_Work to complete_.
Every line below from the one with "The height and" through the one with "You are a GUI" is to be repeated exactly, with no picture among them.

_Listed records_.
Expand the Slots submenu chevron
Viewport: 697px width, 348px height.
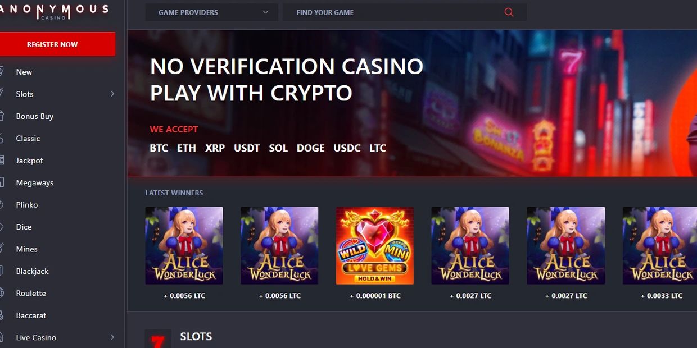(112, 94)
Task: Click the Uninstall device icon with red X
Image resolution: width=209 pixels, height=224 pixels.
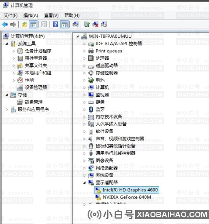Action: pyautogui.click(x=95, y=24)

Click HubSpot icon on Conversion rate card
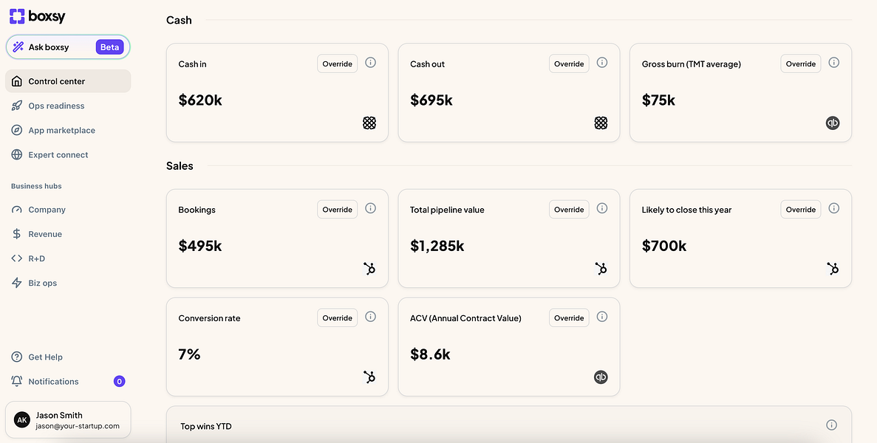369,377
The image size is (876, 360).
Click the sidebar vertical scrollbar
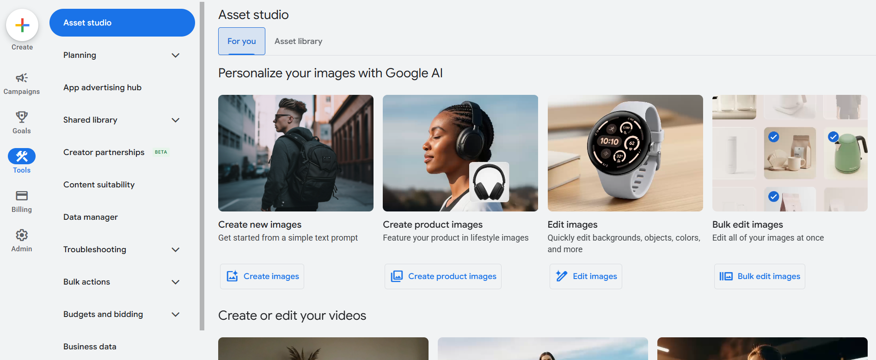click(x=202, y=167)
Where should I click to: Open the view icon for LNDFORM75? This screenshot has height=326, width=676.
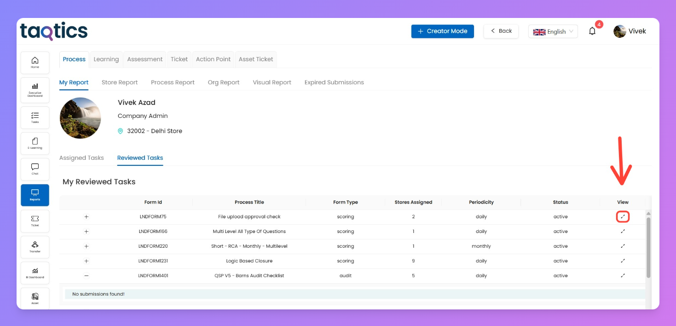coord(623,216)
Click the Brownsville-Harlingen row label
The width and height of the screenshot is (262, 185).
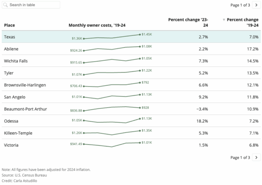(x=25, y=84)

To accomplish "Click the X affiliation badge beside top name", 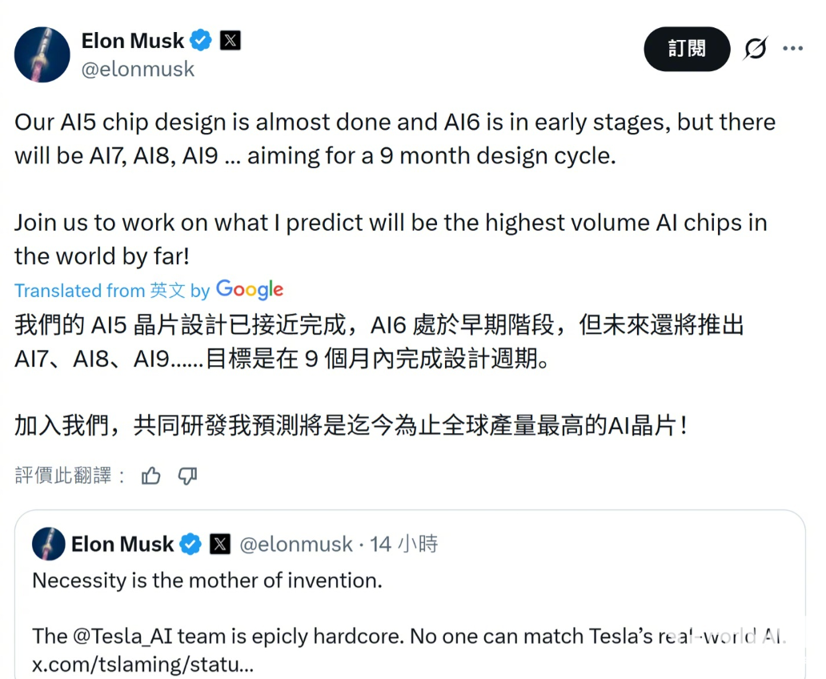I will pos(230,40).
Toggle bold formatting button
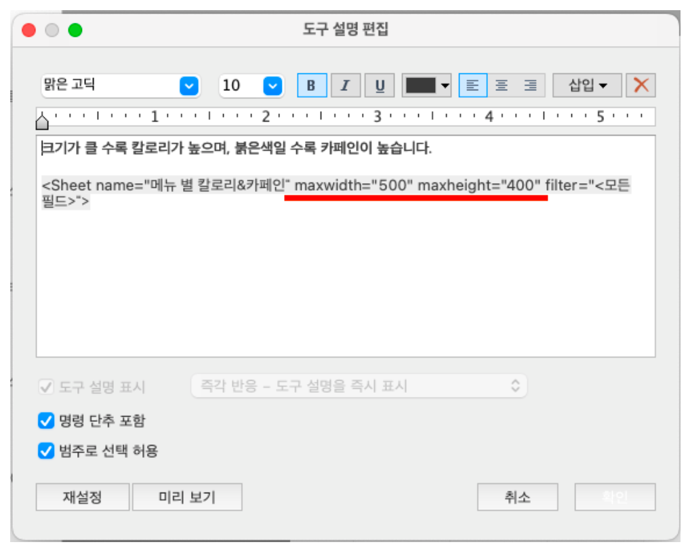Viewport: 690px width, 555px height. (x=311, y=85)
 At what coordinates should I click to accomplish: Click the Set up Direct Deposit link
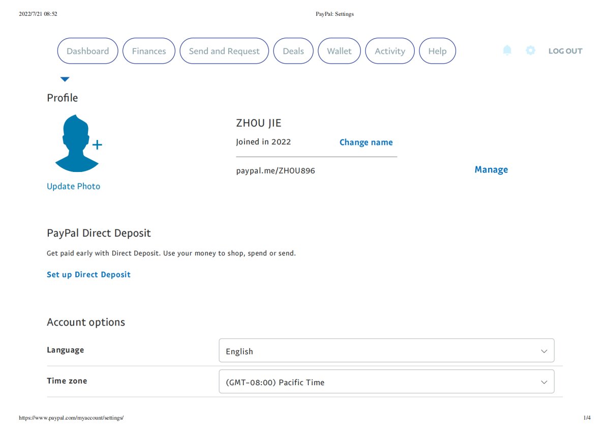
...
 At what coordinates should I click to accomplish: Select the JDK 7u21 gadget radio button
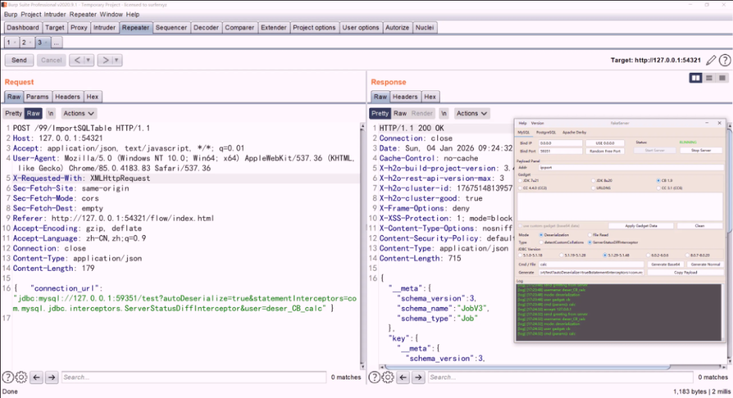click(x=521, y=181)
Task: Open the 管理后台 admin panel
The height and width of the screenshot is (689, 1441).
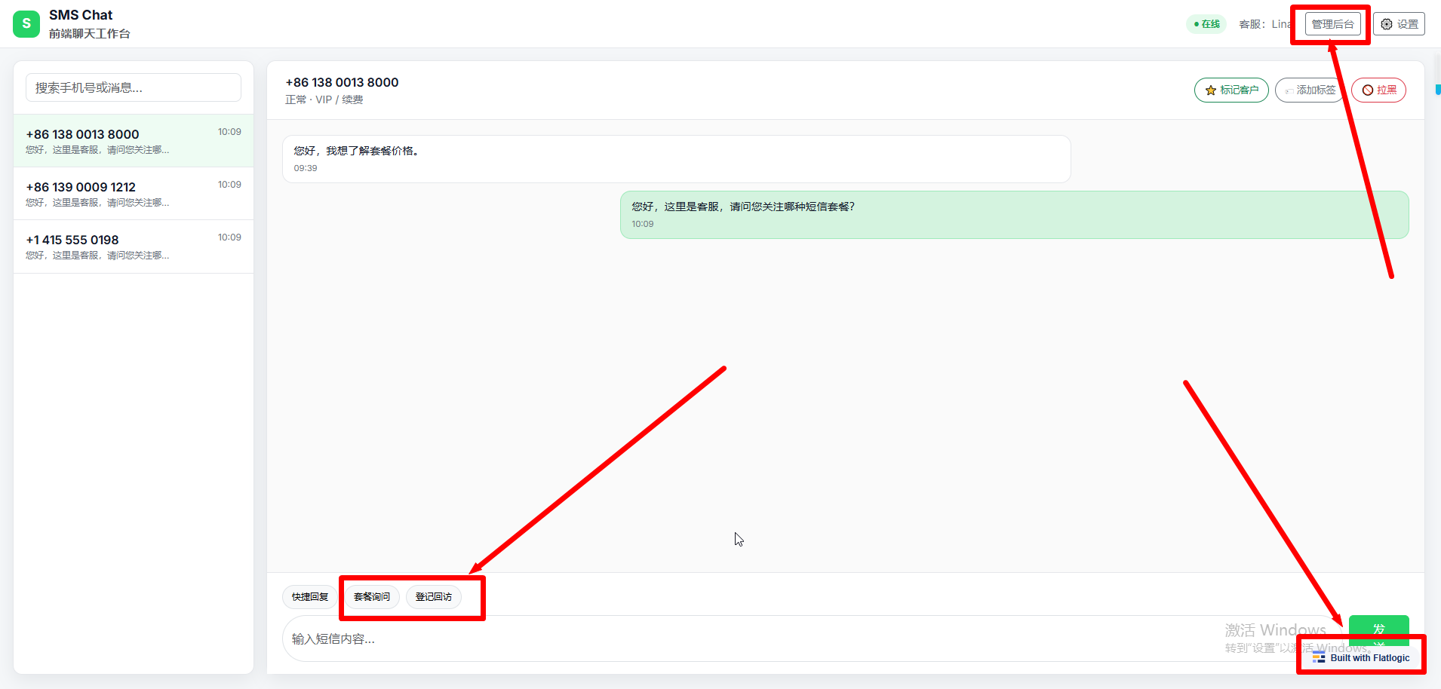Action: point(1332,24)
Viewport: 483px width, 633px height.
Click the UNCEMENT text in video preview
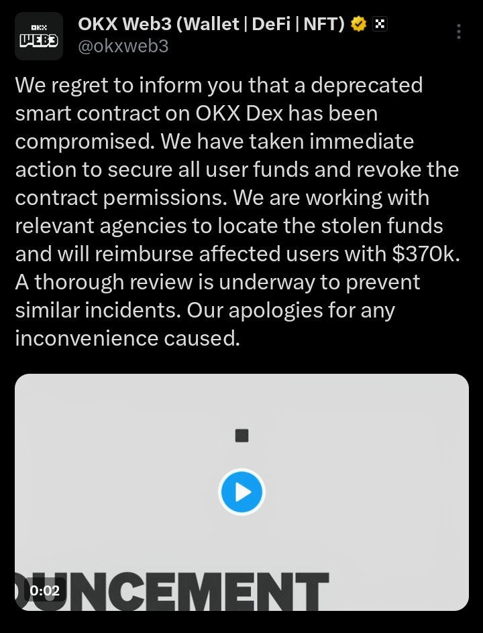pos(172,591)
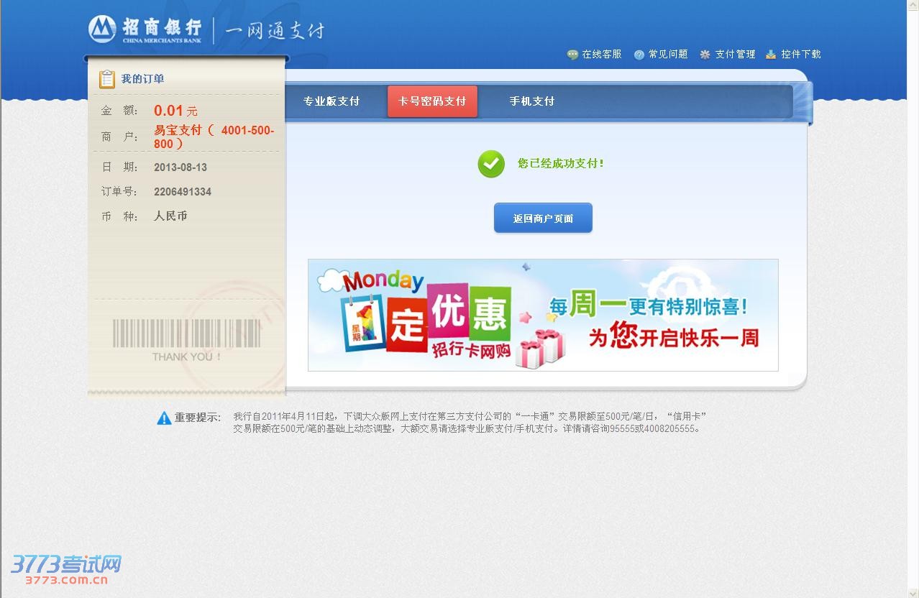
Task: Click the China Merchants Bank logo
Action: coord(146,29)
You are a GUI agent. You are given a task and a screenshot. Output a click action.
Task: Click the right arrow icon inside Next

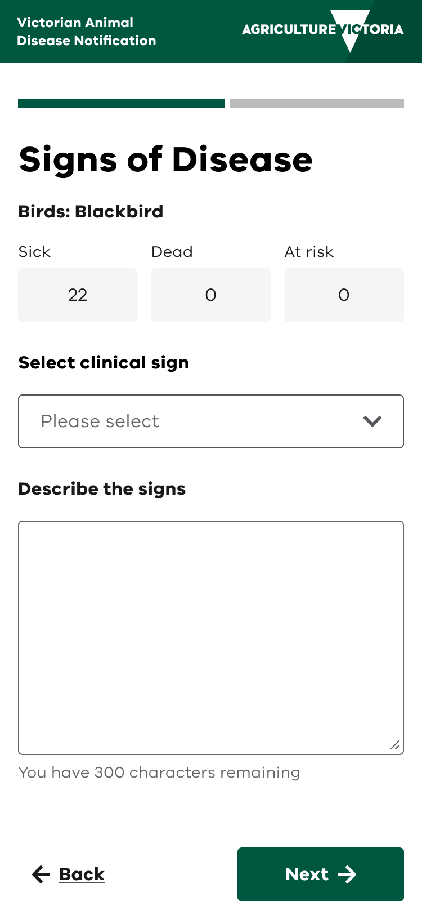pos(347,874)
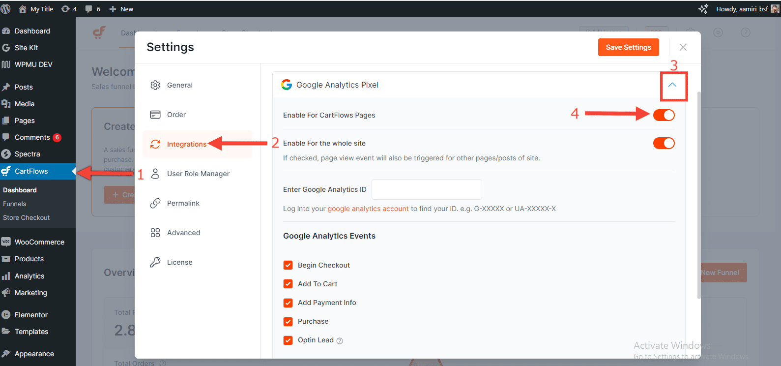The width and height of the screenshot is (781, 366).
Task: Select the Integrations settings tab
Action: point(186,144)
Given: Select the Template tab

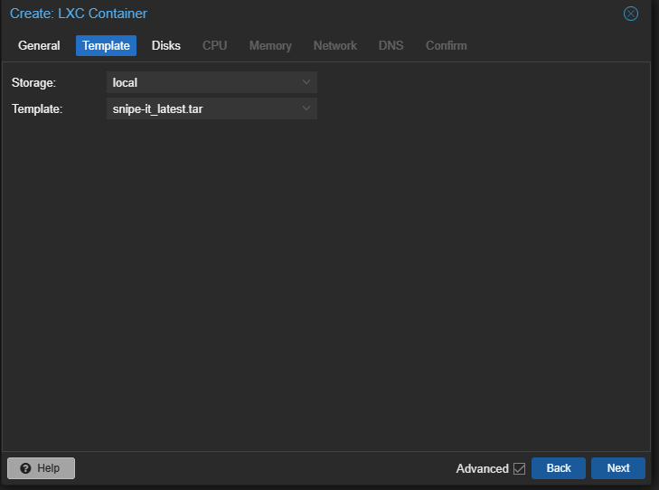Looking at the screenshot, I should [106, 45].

_Response_.
The height and width of the screenshot is (689, 1441).
Action: point(1332,24)
Viewport: 483px width, 633px height.
Click the UNCEMENT text in video preview
pos(172,591)
Task: Click the China Merchants Bank logo
Action: coord(146,29)
You are a GUI agent. You are given a task and a screenshot. Output a click action.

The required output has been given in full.